Federalist Papers Summary 65

Alexander Hamilton

 

Federalist Papers Summary No. 65

 
 

Federalist Papers Author Alexander Hamilton
Alexander Hamilton

Federalist Papers Summary Number 65

The Federalist Papers Summary No 65: Hamilton
March 7, 1788

Hamilton continues the discussion of the powers of the senate focusing in this paper on it being the court for the trial of impeachments.  He discusses why other possible ways the court could be constituted  for this function would not be as favorable. 

Passions will be inflamed because it is public men that are the subjects of impeachments and the prosecution of them will incite the whole community and divide it into parties more or less friendly to the accused.  There is a danger that a decision will be based more on the strength of the parties than the guilt or innocence of the accused.  This danger would be apparent if the body making up the court was elected periodically and thus more likely to be biased in their judgment particularly if it is the leaders of the parties that are the subjects.
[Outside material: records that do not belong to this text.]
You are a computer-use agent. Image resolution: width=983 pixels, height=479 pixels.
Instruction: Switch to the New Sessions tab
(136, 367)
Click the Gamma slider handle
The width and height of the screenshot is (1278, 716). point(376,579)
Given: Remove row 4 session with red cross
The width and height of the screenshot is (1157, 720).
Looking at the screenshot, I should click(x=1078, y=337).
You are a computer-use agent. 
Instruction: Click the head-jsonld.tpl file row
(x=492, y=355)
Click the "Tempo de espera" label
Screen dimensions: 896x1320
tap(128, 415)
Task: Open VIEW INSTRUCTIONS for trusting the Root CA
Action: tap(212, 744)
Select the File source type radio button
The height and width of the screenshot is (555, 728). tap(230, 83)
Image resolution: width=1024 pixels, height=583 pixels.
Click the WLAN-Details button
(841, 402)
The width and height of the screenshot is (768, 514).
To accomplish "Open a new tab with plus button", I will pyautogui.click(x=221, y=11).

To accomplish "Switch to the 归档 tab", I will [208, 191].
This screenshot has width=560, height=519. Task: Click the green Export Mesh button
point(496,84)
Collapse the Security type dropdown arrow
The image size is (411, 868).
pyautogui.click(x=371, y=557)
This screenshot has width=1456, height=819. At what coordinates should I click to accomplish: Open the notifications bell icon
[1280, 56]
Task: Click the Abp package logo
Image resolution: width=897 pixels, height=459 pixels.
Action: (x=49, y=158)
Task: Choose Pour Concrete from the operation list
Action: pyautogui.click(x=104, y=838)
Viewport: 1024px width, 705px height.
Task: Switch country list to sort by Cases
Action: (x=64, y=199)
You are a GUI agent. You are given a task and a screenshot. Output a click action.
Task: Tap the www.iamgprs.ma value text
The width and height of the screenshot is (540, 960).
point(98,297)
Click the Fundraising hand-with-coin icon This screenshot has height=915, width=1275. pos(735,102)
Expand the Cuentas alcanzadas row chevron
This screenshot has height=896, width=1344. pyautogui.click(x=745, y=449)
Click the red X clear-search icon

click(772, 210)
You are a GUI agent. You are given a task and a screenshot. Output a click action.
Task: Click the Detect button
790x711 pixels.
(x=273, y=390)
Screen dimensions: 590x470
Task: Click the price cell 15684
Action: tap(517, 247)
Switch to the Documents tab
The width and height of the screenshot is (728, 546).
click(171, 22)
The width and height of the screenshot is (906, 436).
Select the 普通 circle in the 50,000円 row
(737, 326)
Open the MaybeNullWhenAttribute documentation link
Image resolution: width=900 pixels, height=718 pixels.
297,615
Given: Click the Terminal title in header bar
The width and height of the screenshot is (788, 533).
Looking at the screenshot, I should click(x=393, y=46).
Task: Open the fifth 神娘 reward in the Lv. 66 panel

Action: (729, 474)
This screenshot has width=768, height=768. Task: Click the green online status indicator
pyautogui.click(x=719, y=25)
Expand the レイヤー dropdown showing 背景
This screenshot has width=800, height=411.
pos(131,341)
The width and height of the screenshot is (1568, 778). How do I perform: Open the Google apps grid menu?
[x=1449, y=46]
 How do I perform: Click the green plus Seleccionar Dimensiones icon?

“The Convention thought the Senate the most fit depository of this important trust” and the following are the arguments that produced this outcome.  If one body, the House originates the inquiry should not the other share in the inquiry?  This concept is taken from the British model where the house of commons prefers the impeachment and the house of lords decides upon it.  Several states have also followed this example. 

If not the Senate then where?  How about the Supreme Court?  He doubts the members would be endowed with the fortitude necessary for such a difficult task and even more doubtful that they would have the credit and authority to satisfy the people to a decision.  Further the court is too few in numbers to have the awful discretion to doom to honor or to infamy the most distinguished characters of the community.  The Supreme Court is also a poor choice because after guilt is determined the party is subject to civil and criminal proceeding which may have to be decided by this same court thus depriving the accused of an independent second trial.  This consideration also removes the proposal to combine the Supreme Court and the Senate for the trial. 

A final proposal considered is to have a third body of government just for the purpose of impeachment trials.  Since as previously argued they would have to be numerous in number there would be a significant cost, and who would they be, members of state governments or perhaps permanent officers at the seat of government?  If the members were not in place then long delays would incur assembling them injuring the innocent and providing the guilty with advantages for intrigue and corruption. 

He finishes the paper with an interesting and weak argument made for the first time in these papers, that even if there are proposals that are better than that proposed by the Convention, the document should still be ratified.  Government can not wait until every part is perfection and where is the standard of perfection to be found?  “Adversaries to the Constitution ought to prove not merely that particular provisions in it are not the best which might have been imagined but that the plan upon the whole is bad and pernicious.”  I find this statement disappointing for I would like to think our Constitution consists of the best of the provisions considered at the time but perhaps it was necessary to stop endless arguments and to move on to ratify the new government concept.  In the next paper he specifically addresses the critics objections.